As Hauerwas works through the narratives, sermons and parables of Matthew, and especially the Sermon on the Mount, he displays the profoundly biblical basis of the positions he has expounded over the years. Readers who have followed Hauerwas’s writings closely will recognize themes, incidents and favorite interlocutors whom Hauerwas draws into a marvelous, improbable quilt of biblical theology. He exercises the prerogative not to parse every participle, instead concentrating on pivotal theological points of the narrative units he covers. He hops from punch line to punch line, emphasizing the theological angles he identifies in the Gospel pericopes.
This approach permits Hauerwas the latitude to lead from his strong suit. By interweaving contemporary and historical narratives with the plot of Matthew’s Gospel, he displays the power of narrative exposition (and suggests by contrast the dryness of technical analysis). Likewise, Hauerwas shows the value of a figurative imagination in biblical reading; he continually draws Matthean motifs together with similar features in the rest of the Bible and shows where subsequent generations found the basis for their doctrinal reasoning. In the passages where Matthew, Hauerwas and their shared interlocutors all strike the same chord, the approach vindicates the value of this series to libraries already glutted with commentaries.

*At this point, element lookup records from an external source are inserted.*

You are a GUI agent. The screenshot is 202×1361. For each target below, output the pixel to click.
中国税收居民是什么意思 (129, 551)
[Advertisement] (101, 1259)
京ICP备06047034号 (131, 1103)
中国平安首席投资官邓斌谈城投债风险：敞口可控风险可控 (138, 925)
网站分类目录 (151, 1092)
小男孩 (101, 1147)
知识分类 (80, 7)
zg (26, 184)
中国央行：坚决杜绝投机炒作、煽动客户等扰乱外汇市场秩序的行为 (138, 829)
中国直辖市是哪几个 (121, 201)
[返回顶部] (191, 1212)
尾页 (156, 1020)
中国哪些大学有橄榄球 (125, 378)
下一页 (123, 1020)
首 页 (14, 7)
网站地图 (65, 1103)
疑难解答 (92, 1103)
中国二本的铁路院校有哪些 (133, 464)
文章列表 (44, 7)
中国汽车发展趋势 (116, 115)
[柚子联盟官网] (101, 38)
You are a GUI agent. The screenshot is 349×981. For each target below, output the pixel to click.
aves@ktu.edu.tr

Because Hauerwas’s anecdotal approach highlights the punch lines, though, his commentary tends paradoxically to obscure the continuity of Matthew’s narrative; the first Gospel is not, after all, a theological greatest-hits album but a composed whole. To the extent that Hauerwas soft-pedals the narrative texture of Matthew’s Gospel, he slides past some of the features that would strengthen his case. Similarly, Hauerwas gives the great interpreters of Matthew such prominence that they tend to outshine the evangelist, who, after all, might fairly expect to be the star (or costar, with Jesus) of a book about his Gospel. It is precisely this tendency that triggers the biblical guild’s mistrust of theologians who write biblical commentary. At the points where Hauerwas advances interpretations that engage patristic and modern readers more than they engage features of Matthew’s Gospel, biblical scholars may conclude that their disciplinary suspicion is well founded.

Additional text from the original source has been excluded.